# Outback 300Rb Is Perfect For Two People With Great Storage!!



## mcsquid86 (Jul 27, 2012)

If your looking for a large bath and large bedroom the Outback 300RB is the model your looking for. Tons and tons of storage. 
The full slide on it gives you the sliding doors closet that is HUGE!!
Sleeps six if needed, two very comfortable. 
Just trying to give everybody an option since the floorplan is not in most deals brochures. 
This floorplan is going to be a favorite among all the manufactures.
We can't wait to take our first extended trip.


----------



## Ritasranch (Sep 19, 2012)

And not to mention the outside kitchen and the very modern front-end! We pick ours up Friday!


----------



## gashog301 (Sep 20, 2012)

I love mine! First time out last weekend was a blast. Love the outdoor kitchen...


----------



## mcsquid86 (Jul 27, 2012)

Ritasranch said:


> And not to mention the outside kitchen and the very modern front-end! We pick ours up Friday!

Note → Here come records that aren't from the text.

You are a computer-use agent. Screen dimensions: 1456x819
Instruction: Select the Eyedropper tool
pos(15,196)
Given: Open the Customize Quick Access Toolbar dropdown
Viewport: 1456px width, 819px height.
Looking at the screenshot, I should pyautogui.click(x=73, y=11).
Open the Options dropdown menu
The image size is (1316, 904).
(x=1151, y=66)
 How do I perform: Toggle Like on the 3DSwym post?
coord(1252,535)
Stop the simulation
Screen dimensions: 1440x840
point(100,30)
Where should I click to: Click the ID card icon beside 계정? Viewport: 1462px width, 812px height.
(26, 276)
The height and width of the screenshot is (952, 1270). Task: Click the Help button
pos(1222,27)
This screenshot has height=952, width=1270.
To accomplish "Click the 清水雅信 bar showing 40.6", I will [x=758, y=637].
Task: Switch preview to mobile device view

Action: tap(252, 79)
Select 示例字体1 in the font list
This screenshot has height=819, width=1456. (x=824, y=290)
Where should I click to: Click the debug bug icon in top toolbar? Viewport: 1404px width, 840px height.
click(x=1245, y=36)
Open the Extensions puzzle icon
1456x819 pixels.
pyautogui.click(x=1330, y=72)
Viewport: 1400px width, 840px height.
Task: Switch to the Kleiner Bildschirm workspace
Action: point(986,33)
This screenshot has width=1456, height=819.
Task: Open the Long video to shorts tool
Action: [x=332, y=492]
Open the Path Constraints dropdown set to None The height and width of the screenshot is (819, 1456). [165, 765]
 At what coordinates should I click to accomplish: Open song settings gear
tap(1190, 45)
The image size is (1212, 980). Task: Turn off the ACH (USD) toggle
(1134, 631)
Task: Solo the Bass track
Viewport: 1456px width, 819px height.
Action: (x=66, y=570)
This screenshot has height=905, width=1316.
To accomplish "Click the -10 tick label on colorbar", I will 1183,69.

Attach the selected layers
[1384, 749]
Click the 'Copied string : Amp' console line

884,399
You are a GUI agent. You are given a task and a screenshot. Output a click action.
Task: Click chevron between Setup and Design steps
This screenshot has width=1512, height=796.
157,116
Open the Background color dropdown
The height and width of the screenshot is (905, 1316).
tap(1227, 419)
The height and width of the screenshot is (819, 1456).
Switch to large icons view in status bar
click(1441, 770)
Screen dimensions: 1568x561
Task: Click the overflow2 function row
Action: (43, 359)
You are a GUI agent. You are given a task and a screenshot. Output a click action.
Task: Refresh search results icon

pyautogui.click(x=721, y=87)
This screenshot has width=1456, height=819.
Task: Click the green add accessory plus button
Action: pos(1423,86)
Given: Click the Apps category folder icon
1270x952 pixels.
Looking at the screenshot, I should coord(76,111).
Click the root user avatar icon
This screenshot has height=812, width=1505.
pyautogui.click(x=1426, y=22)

I believe my wife likes the outdoor kitchen more than anything else on the 300RB


----------



## Oldcow (Oct 21, 2012)

Good evening all.

Here camping on PEI in our no slide 25' Cherokee and thinking its time to trade up. Outback is near the top.

Happy camping,

Oldcow


----------



## Oldcow (Oct 21, 2012)

Oldcow said:


> Good evening all.
> 
> Here camping on PEI in our no slide 25' Cherokee and thinking its time to trade up. Outback is near the top.
> 
> ...


We are still considering this trailer. What are your thoughts on it to date. Anyone experiencing any issues with the one large slide?
Oldcow


----------